Des 10 000 entretiens menés entre 2014 et 2016 en Algérie, au Maroc, en Tunisie, en Égypte et au Liban, il ressort qu'"un jeune sur cinq veut émigrer" et jusqu'à un sur deux dans le cas de la Tunisie (53%).
"Le principal motif qui pousse ces jeunes à vouloir partir est, une fois de plus, économique : trouver un emploi digne et de meilleures conditions de vie", résume le CIDOB, un centre d'analyses indépendant basé à Barcelone.
"La désaffection pour la politique est très préoccupante - près de 60% des jeunes en âge de voter ne l'a pas fait aux dernières élections - mais pour eux, ce n'est pas le principal problème, c'est plutôt la sensation de ne pas pouvoir arriver à devenir adulte", explique à l'AFP la politologue espagnole Elena Sanchez-Montijano.

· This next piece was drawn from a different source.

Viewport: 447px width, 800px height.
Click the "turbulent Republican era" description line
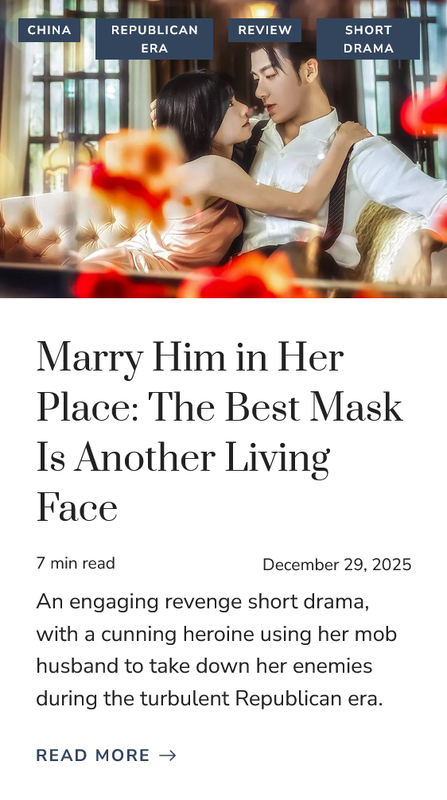tap(209, 698)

Coordinatrice de l'enquête, elle évoque "un sentiment général de frustration et d'exclusion sociale" parmi ces jeunes représentant les deux tiers de la population de leurs pays.
"Ils voient qu'ils ne vont pas pouvoir être autonomes très rapidement - avoir un travail, quitter la maison de leurs parents, se marier - et cela retarde de façon très importante leur passage à l'âge adulte", dit-elle à l'AFP.
Jeunes tunisiens désespérés
Le "niveau de vie" est en tête des problèmes cités (28%), devant la situation économique (22%), l'emploi (12%) et le système éducatif (10%).
En Algérie, "un peu plus du quart de la jeunesse veut émigrer", constate Nacer-Eddine Hammouda, du Centre de recherche en économie appliquée pour le Développement-CREAD à Alger. "Et ce qui est remarquable, c'est que le fait d'arriver à l'université renforce le désir d'émigrer", ajoute ce statisticien économiste, joint à Barcelone en marge d'une conférence.
Dans la Tunisie voisine, "la situation économique s'est encore détériorée depuis 2011, même pour ceux qui ont un niveau universitaire élevé, et cela a rendu les jeunes frustrés voire désespérés", commente Fadhila Najah, responsable de l'enquête Sahwa dans son pays.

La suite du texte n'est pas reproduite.